> WHAT IS REQUIRED:
Return each line of the records below in which the string "Ausrücklager" turns up.

> INFORMATION:

BEGIN

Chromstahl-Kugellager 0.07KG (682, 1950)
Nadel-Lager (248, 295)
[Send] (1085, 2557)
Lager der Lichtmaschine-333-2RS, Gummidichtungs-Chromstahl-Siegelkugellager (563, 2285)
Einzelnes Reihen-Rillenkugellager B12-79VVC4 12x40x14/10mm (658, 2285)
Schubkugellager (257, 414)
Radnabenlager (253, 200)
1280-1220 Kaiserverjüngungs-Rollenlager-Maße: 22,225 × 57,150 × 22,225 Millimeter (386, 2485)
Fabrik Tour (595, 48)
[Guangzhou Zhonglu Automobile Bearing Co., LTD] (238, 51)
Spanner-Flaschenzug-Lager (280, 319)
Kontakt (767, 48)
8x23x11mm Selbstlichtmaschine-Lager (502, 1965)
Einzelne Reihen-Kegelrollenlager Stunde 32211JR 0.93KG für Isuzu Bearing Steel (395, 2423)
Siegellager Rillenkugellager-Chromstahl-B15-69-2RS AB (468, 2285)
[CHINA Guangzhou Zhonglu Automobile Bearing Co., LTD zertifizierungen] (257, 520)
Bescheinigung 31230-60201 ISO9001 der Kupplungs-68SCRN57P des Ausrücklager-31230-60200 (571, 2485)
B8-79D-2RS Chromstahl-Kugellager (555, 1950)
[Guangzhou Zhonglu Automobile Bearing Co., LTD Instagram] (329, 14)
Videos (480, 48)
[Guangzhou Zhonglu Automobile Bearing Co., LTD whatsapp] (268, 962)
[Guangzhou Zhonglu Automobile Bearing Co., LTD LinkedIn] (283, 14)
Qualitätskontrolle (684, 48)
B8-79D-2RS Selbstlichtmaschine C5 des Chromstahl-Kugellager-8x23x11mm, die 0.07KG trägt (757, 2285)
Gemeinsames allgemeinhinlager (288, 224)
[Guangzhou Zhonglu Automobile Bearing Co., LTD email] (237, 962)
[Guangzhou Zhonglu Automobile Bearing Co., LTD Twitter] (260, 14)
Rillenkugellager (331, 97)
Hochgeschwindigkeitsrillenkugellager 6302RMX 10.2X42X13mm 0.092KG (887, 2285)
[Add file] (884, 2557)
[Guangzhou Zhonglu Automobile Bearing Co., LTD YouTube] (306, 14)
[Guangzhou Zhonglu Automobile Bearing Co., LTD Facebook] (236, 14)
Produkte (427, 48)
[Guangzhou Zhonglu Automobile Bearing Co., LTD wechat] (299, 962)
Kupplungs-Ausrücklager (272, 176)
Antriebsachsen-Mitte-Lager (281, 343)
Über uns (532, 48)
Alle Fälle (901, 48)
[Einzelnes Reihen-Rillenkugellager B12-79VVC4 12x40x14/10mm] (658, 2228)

END
BEGIN

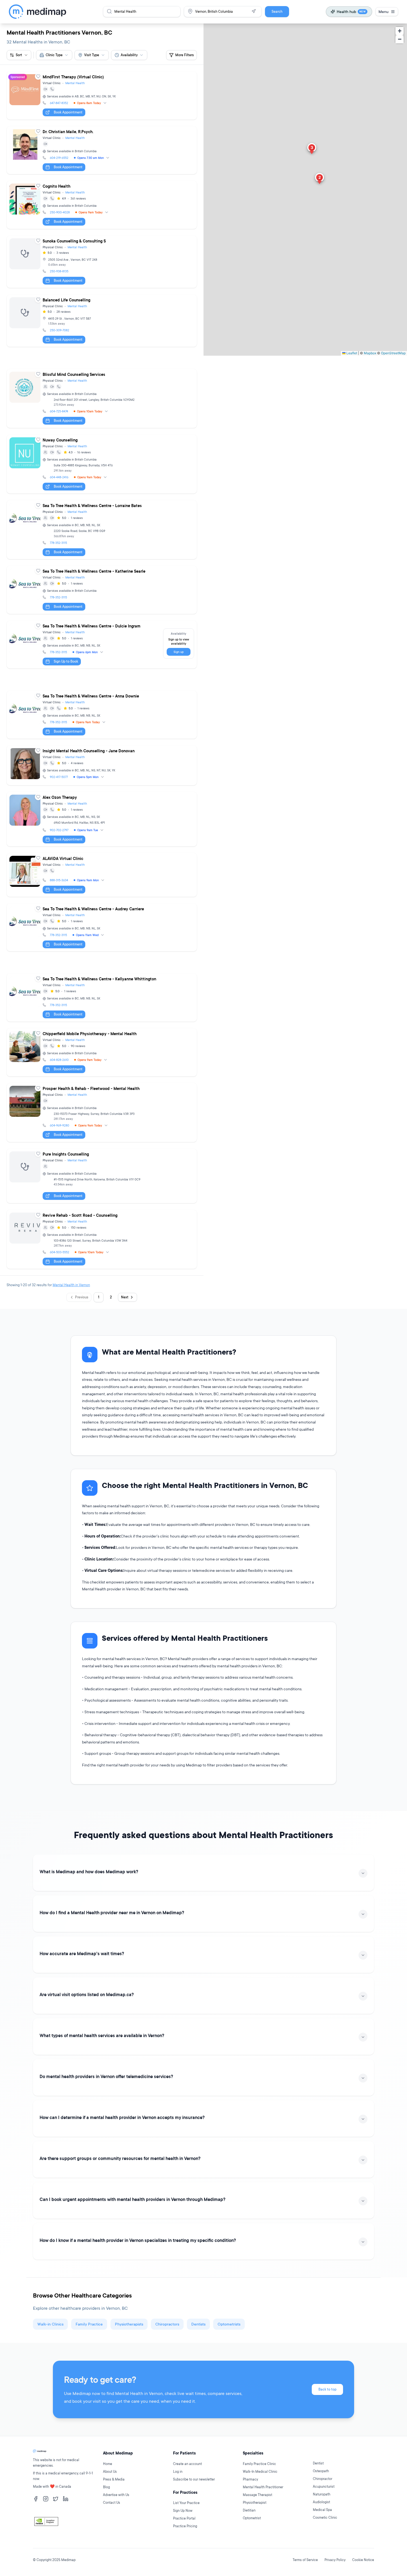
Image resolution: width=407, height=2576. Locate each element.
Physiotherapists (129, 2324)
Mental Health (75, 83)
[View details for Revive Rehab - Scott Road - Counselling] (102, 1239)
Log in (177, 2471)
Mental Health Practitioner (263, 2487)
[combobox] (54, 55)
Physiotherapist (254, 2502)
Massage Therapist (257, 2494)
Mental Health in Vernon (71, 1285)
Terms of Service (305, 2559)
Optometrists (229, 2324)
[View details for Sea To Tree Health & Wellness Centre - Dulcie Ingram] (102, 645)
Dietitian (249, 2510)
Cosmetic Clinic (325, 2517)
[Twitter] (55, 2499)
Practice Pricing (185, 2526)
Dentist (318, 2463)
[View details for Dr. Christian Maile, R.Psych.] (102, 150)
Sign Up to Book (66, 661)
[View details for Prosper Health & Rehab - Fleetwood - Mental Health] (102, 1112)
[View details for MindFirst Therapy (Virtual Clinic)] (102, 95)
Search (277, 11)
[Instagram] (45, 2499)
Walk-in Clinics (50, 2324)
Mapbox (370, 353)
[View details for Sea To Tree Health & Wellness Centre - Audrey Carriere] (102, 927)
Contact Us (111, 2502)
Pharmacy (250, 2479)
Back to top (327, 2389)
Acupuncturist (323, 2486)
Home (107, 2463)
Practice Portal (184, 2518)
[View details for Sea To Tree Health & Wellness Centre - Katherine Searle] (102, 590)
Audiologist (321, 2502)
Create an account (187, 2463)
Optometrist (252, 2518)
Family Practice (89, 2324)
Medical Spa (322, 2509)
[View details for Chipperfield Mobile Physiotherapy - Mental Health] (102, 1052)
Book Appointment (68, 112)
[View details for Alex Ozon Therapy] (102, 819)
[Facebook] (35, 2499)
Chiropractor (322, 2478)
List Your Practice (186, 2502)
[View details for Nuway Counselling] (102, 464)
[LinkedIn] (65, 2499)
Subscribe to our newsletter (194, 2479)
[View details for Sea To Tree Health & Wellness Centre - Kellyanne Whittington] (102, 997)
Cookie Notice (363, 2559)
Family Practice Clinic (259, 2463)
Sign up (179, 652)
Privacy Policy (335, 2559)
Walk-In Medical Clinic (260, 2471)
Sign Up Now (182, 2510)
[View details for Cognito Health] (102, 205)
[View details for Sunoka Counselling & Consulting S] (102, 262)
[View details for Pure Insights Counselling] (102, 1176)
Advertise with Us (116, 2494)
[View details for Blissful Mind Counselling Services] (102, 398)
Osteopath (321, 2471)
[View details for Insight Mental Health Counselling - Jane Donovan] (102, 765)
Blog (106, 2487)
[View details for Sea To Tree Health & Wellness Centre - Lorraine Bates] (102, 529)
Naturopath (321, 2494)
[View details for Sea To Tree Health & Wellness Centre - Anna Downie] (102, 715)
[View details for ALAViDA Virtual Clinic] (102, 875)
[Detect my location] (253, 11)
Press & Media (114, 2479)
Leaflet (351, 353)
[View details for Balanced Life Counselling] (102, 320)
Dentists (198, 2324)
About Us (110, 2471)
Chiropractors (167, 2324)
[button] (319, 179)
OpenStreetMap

END

> RESPONSE TO THIS EXERCISE:
Bescheinigung 31230-60201 ISO9001 der Kupplungs-68SCRN57P des Ausrücklager-31230-60200 (571, 2485)
Kupplungs-Ausrücklager (272, 176)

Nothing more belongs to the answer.